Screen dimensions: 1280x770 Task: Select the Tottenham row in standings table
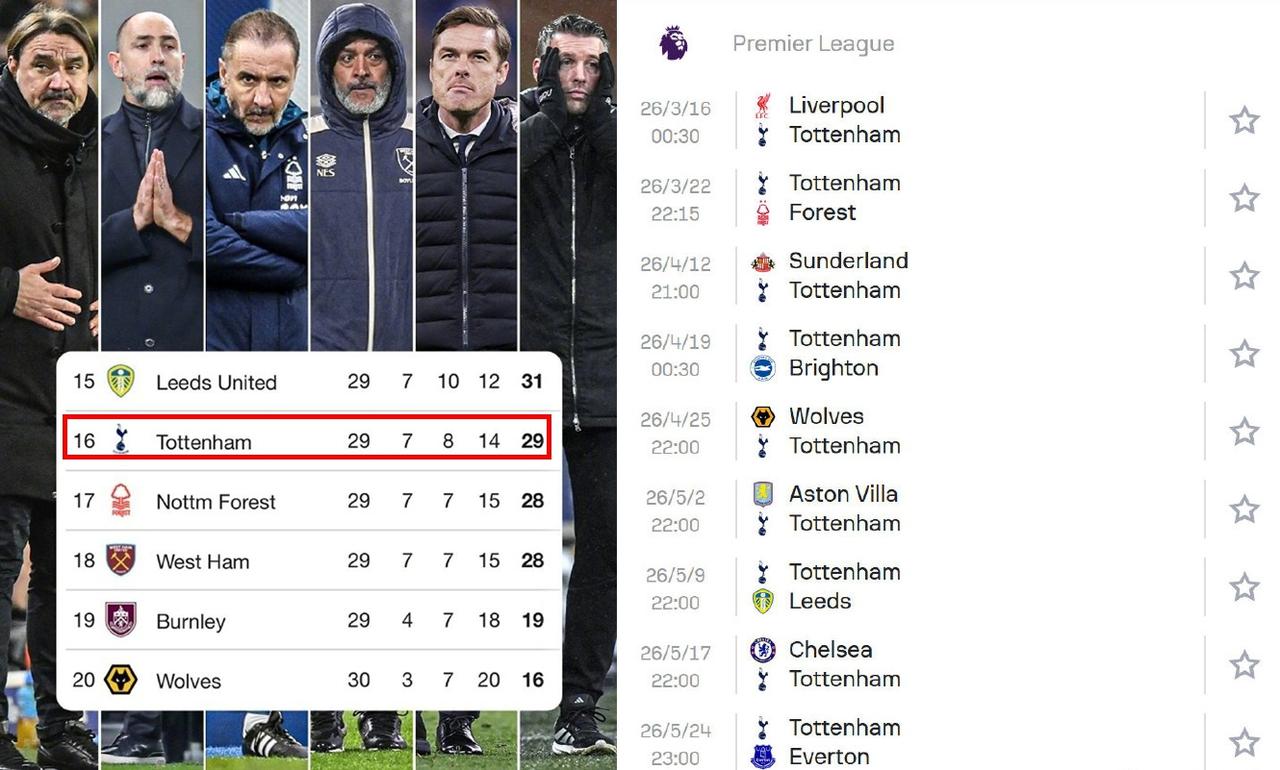click(307, 441)
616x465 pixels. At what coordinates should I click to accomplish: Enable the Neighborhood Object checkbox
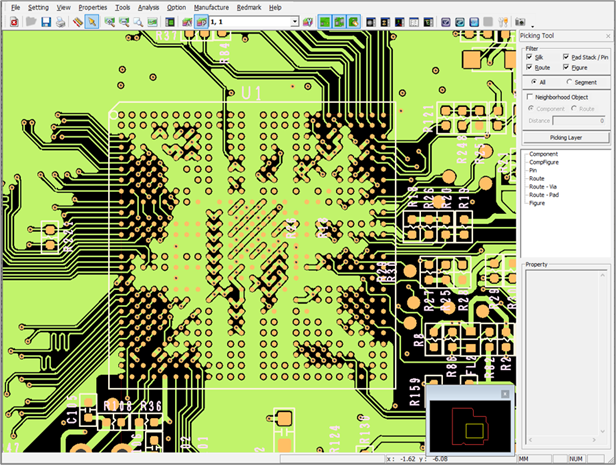coord(530,96)

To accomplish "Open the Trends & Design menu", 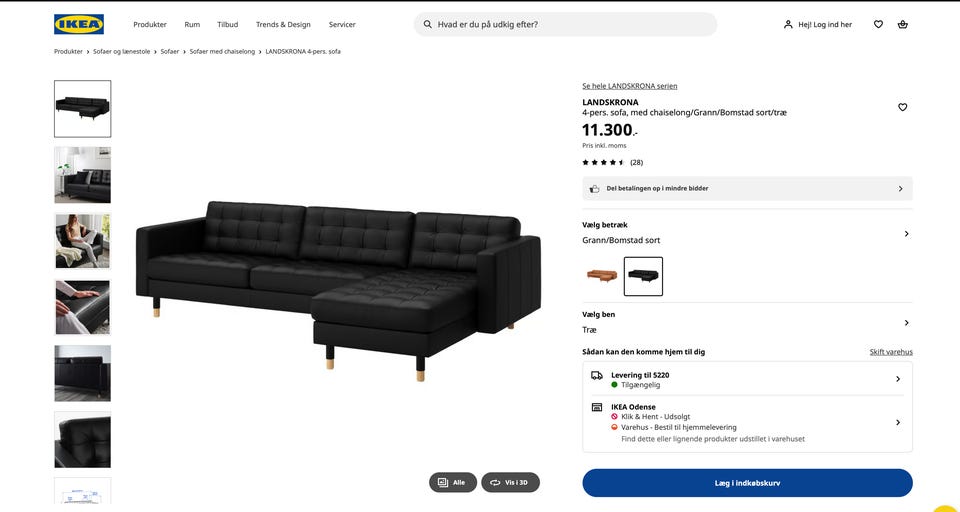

▸ **WHAT NEEDS TO BE DONE**
Output the complete listing exactly. Pictures stay out.

▸ **OUTPUT OF THE EXERCISE**
Screen dimensions: 1280x770 Task: Select the Tottenham row in standings table
click(307, 441)
616x465 pixels. At what coordinates should I click to accomplish: Enable the Neighborhood Object checkbox
coord(530,96)

To accomplish "Open the Trends & Design menu", 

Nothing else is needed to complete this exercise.